In recent months, I made "repeat visits" to two different fabrication shops that I had first covered before the recession turned our industry upside down, and both shops are profiled in this ENewsletter.One was a very effective shop in Maryland that focused on highend residential fabrication and the other was a "Mega-Shop" in Nevada that processed jobs that featured as much as 300,000 square feet of stone for the resort and casino trade in Las Vegas.

In both cases, the shop's business philosophy and client base had changed quite a bit since the mid-2000s. In the case of the first shop, Artelye Marble & Granite of Beltsville, MD, the company has broadened its focus, and it now relies on commercial fabrication for a significant portion of its business. The shop itself actually doesn't look much different than when I was there in 2006, other than the fact that they added a SawJet. But they also changed their approach to sales, and they added digital templating and programming technology that helps them process architectural stonework.

So far, the plan seems to be working, as Artelye Marble & Granite looked pretty busy when I was there, and they are doing high-profile commercial work throughout the Washington, DC, region.

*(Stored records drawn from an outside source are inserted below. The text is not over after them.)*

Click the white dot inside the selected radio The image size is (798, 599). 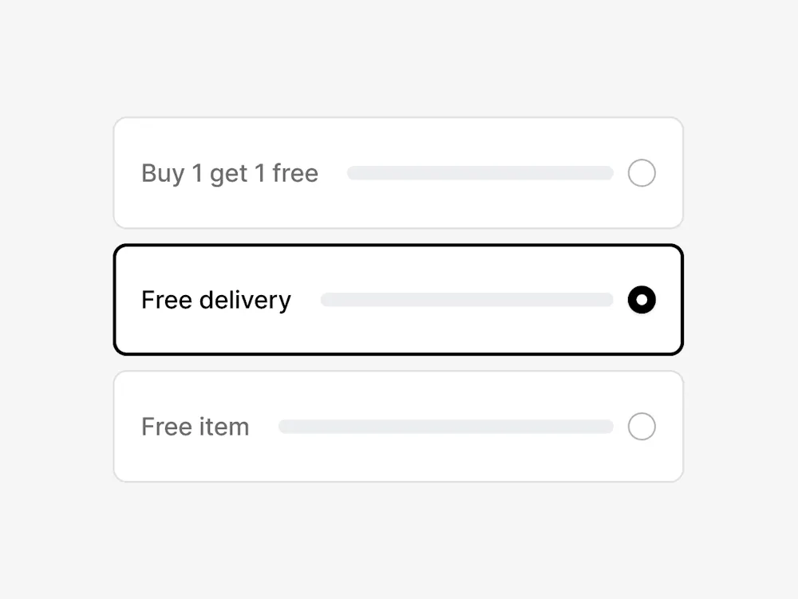coord(642,300)
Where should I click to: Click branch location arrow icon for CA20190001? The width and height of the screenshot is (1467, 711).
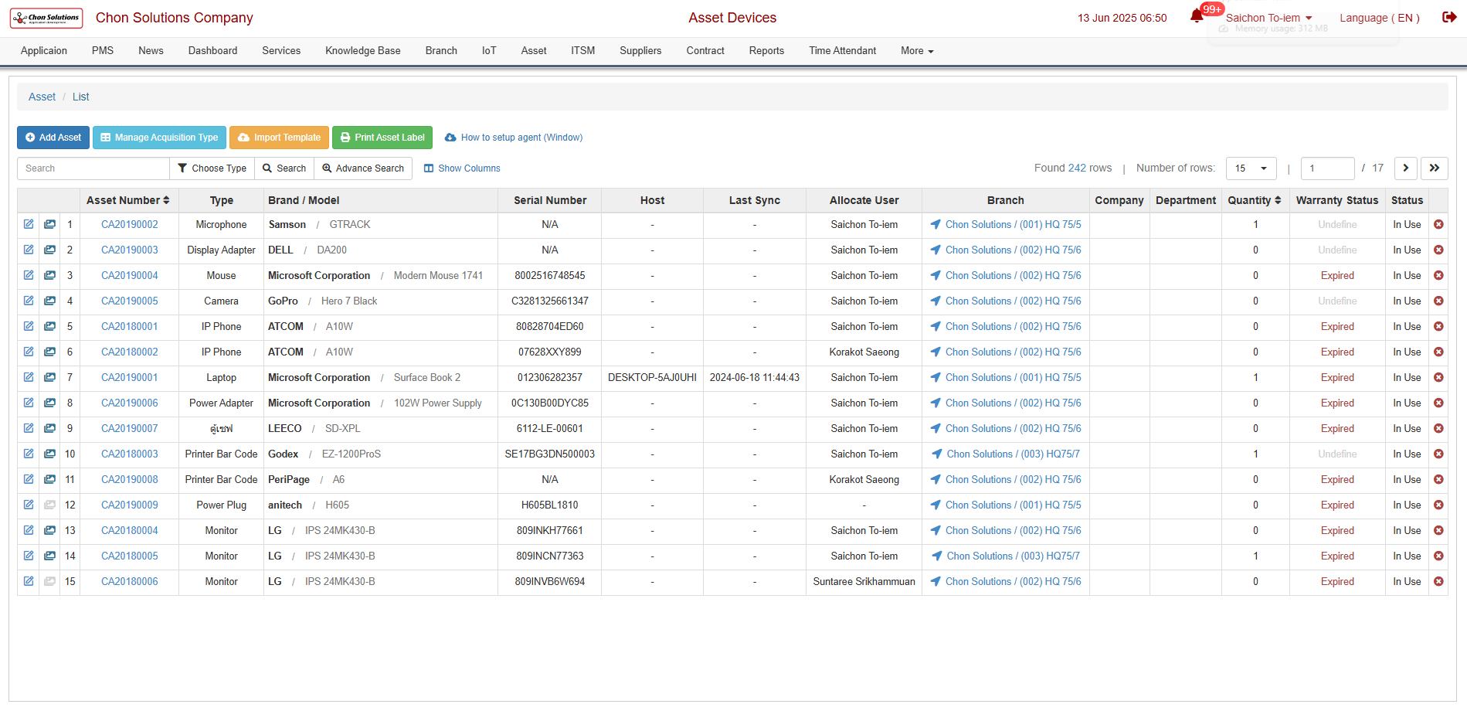click(x=936, y=377)
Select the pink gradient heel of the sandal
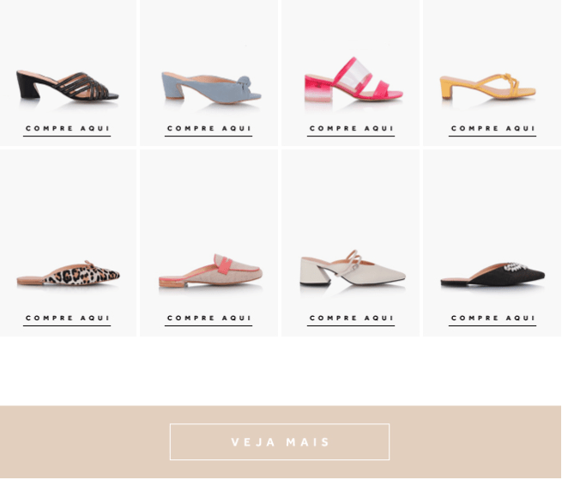The image size is (562, 480). click(x=318, y=88)
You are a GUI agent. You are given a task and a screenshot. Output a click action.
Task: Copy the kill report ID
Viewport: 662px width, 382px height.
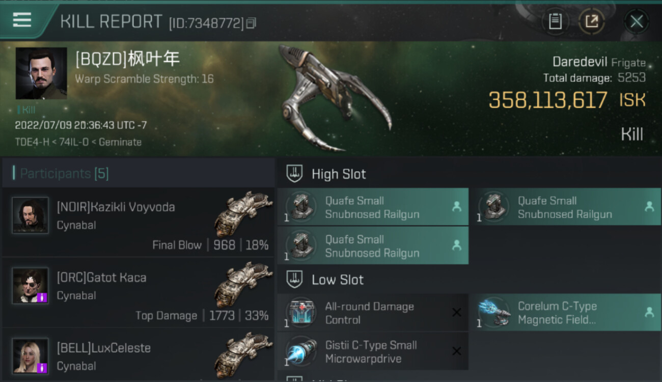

At Cadillac Stone Works of North Las Vegas, NV, the change was even more dramatic. Instead of focusing on massive jobs with hundreds of thousands of square feet of stonework, the company began doing residences and smaller commercial work, such as spas, restaurants and nightclubs within the Las Vegas casinos (garnering an MIA Pinnacle Award for its work at The Cosmopolitan Spa along the way). It sold off some of its machinery, keeping two CNC stoneworking centers and two waterjets, and it is also using the waterjets for specialty medallions. These companies are just two examples of fabrication shops that have changed their business model to move with the times, and we hope to continue to show you more examples in the pages and online editions of Stone World.